§ Qué se pide
1: Reproduce, por favor, el pasaje del texto sobre la radio de onda corta que empieza en "En el medio, para" y termina en "recortados a tijera).".
2: Según el texto sobre la radio de onda corta, ¿por qué el viejo receptor Philips de tubos se volvió un amigo necesario en La Oroya? Responde en una a tres oraciones.

§ Fragmento de origen
----
Pero la vieja Onda Corta, aquella de las bandas de 19, 25 y, la favorita, de 31 metros, eran todavía el escenario preferido de la confrontación conocida como la Guerra Fría, en que La Voz de América lanzaba su artillería anticomunista hacia el otro lado de la Cortina de Hierro y desde allá contestaban y rebatían con igual potencia Radio Moscú y Radio Progreso.

En el medio, para estar mejor informado, estaba la venerable BBC de Londres marcando una línea de esfuerzo de imparcialidad que seguían muchas otras emisoras, entre las que recordamos a Radio Nederland, Radio Suecia Internacional, la Deutsche Welle de Alemania Occidental, Radio Francia Internacional y muchas otras más (escribí una vez a Radio Pekín dando cuenta de haber escuchado sus programas y meses después me enviaron un recuerdo: varios paisajes recortados a tijera).

Al terminar los años cincuenta trabajé por un par de años en La Oroya, editando una revista para empleados de la otrora formidable Cerro de Pasco Copper Co. Todos los que han transitado alguna vez por aquella ciudad (si se le puede llamar así) de paso a Jauja o Huancayo, concordarán en que es uno de los lugares más inhóspitos de los Andes centrales. Noches solitarias, frías e interminables, de lluvia y nieve, en que mi viejo receptor Philips de tubos, “tropicalizado”, que todavía conservo, se convertía en el amigo necesario para sobrellevarlas.

Recuerdo, entre otras, las voces de “Aquí Radio Rebelde, transmitiendo desde territorio libre en América” de los guerrilleros castristas desde la Sierra Maestra cubana. Luego del triunfo revolucionario cederían el espacio internacional a Radio La Habana, que se lanzaría con fuerza a refutar la propaganda anticastrista de Miami. Confirmaría por entonces la enorme importancia de Radio Nacional y sus noticieros y de la BBC británica.
----
§ Conjunto de datos
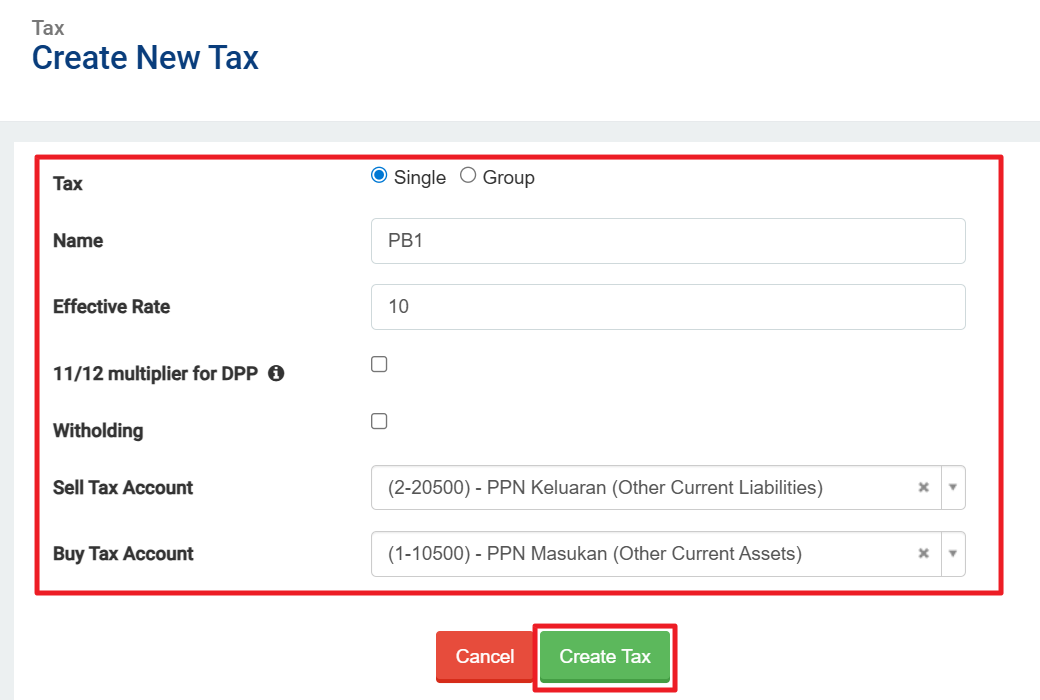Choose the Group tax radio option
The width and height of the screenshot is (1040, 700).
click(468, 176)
----
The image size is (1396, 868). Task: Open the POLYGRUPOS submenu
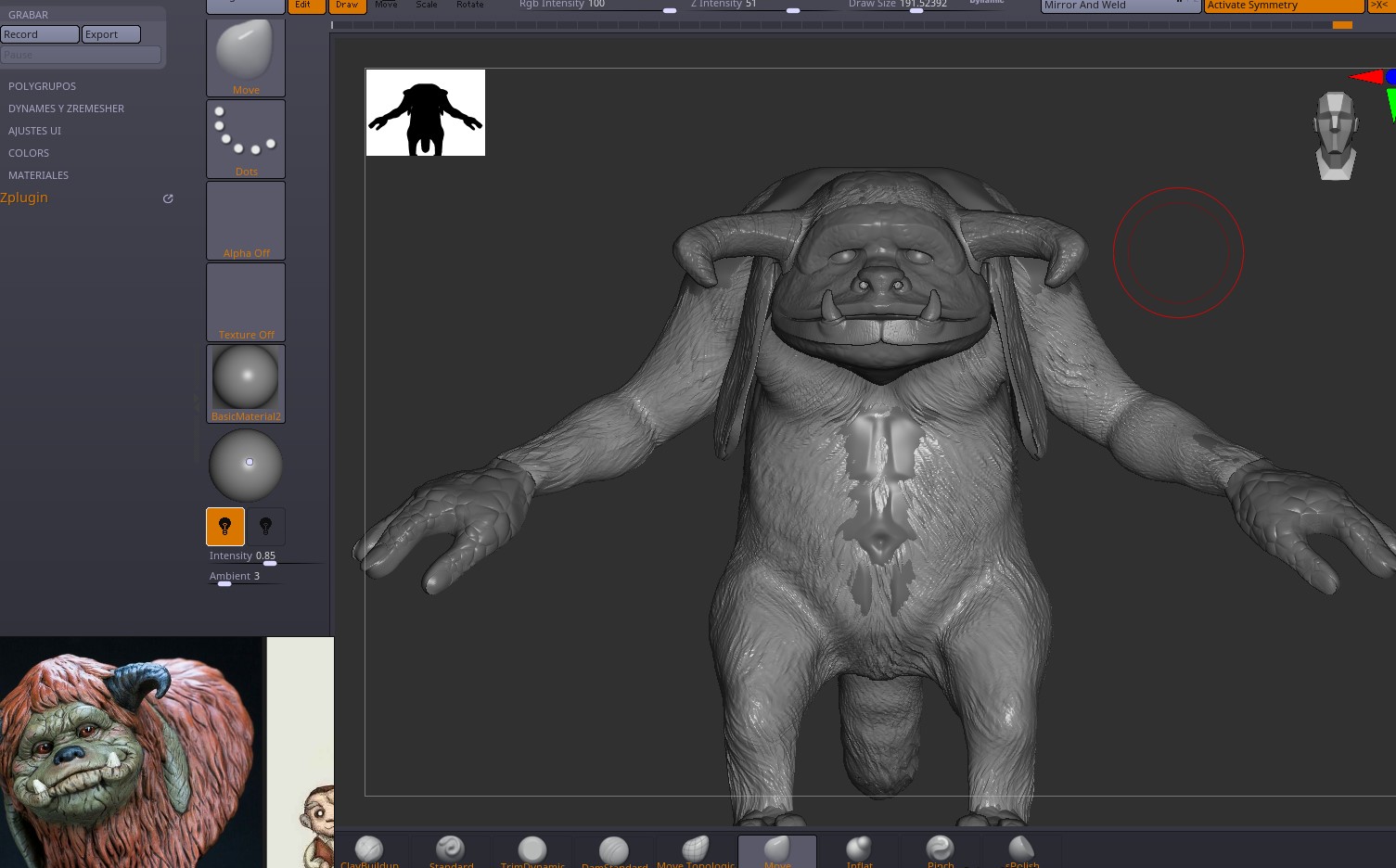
----
§ Resultados esperados
1:
En el medio, para estar mejor informado, estaba la venerable BBC de Londres marcando una línea de esfuerzo de imparcialidad que seguían muchas otras emisoras, entre las que recordamos a Radio Nederland, Radio Suecia Internacional, la Deutsche Welle de Alemania Occidental, Radio Francia Internacional y muchas otras más (escribí una vez a Radio Pekín dando cuenta de haber escuchado sus programas y meses después me enviaron un recuerdo: varios paisajes recortados a tijera).

2: Las noches en La Oroya eran solitarias, frías e interminables, con lluvia y nieve, y el receptor servía para sobrellevarlas. El texto describe además la ciudad como uno de los lugares más inhóspitos de los Andes centrales.